Currently working on the hello-kitty bot which will use jess to load inferred addresses into ernest. However, having an issue with the updated_since queries on theodolite as the index doesn't seem to be right.
@james, re: https://github.com/theodi/shared/issues/504#issuecomment-77171002 , I get your point, you are right.
Just to be safe on the semantics: do ernest URLs today represent addresses "as they were ingested" rather than "as they were distilled"?
For consistency, though, why don't I find a references to the ernest URL in the distilled URL's provenance?
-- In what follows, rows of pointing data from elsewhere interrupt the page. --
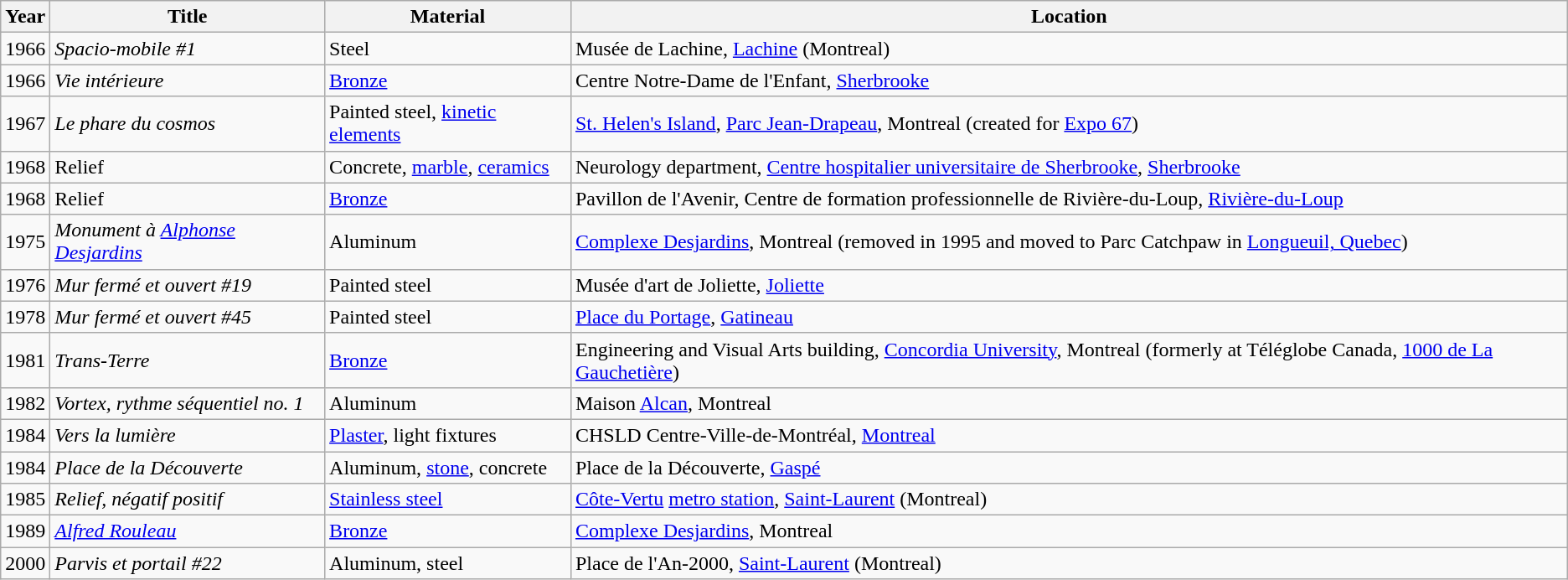
Neurology department, Centre hospitalier universitaire de Sherbrooke, Sherbrooke (1069, 167)
1981 (25, 360)
Plaster, light fixtures (448, 435)
Aluminum, steel (448, 563)
Musée de Lachine, Lachine (Montreal) (1069, 49)
Mur fermé et ouvert #19 (188, 285)
Trans-Terre (188, 360)
1975 (25, 241)
Spacio-mobile #1 (188, 49)
Location (1069, 17)
1967 (25, 124)
1989 (25, 531)
Musée d'art de Joliette, Joliette (1069, 285)
Complexe Desjardins, Montreal (removed in 1995 and moved to Parc Catchpaw in Longueuil, Quebec) (1069, 241)
Year (25, 17)
Painted steel, kinetic elements (448, 124)
2000 (25, 563)
Mur fermé et ouvert #45 (188, 317)
Le phare du cosmos (188, 124)
St. Helen's Island, Parc Jean-Drapeau, Montreal (created for Expo 67) (1069, 124)
Relief, négatif positif (188, 499)
Alfred Rouleau (188, 531)
Vers la lumière (188, 435)
Stainless steel (448, 499)
1978 (25, 317)
Complexe Desjardins, Montreal (1069, 531)
Parvis et portail #22 (188, 563)
Vortex, rythme séquentiel no. 1 (188, 403)
Place du Portage, Gatineau (1069, 317)
Monument à Alphonse Desjardins (188, 241)
Vie intérieure (188, 80)
Aluminum, stone, concrete (448, 467)
Centre Notre-Dame de l'Enfant, Sherbrooke (1069, 80)
CHSLD Centre-Ville-de-Montréal, Montreal (1069, 435)
Material (448, 17)
1985 (25, 499)
1976 (25, 285)
Pavillon de l'Avenir, Centre de formation professionnelle de Rivière-du-Loup, Rivière-du-Loup (1069, 199)
Place de la Découverte (188, 467)
Place de la Découverte, Gaspé (1069, 467)
Concrete, marble, ceramics (448, 167)
Maison Alcan, Montreal (1069, 403)
Title (188, 17)
Steel (448, 49)
1982 (25, 403)
Place de l'An-2000, Saint-Laurent (Montreal) (1069, 563)
Engineering and Visual Arts building, Concordia University, Montreal (formerly at Téléglobe Canada, 1000 de La Gauchetière) (1069, 360)
Côte-Vertu metro station, Saint-Laurent (Montreal) (1069, 499)
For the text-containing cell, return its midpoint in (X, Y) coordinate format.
E.g. https://alpha.openaddressesuk.org/addresses/UAdD1o.json is not referencing http://ernest.openaddressesuk.org/addresses/2935011 ?
What's the blocker on this?
As far as I can tell, the hello-kitty bot is ready to roll. Just need to let it run.
For OpenAddressesUK/roadmap#32. Will need to queue up based on ETL events.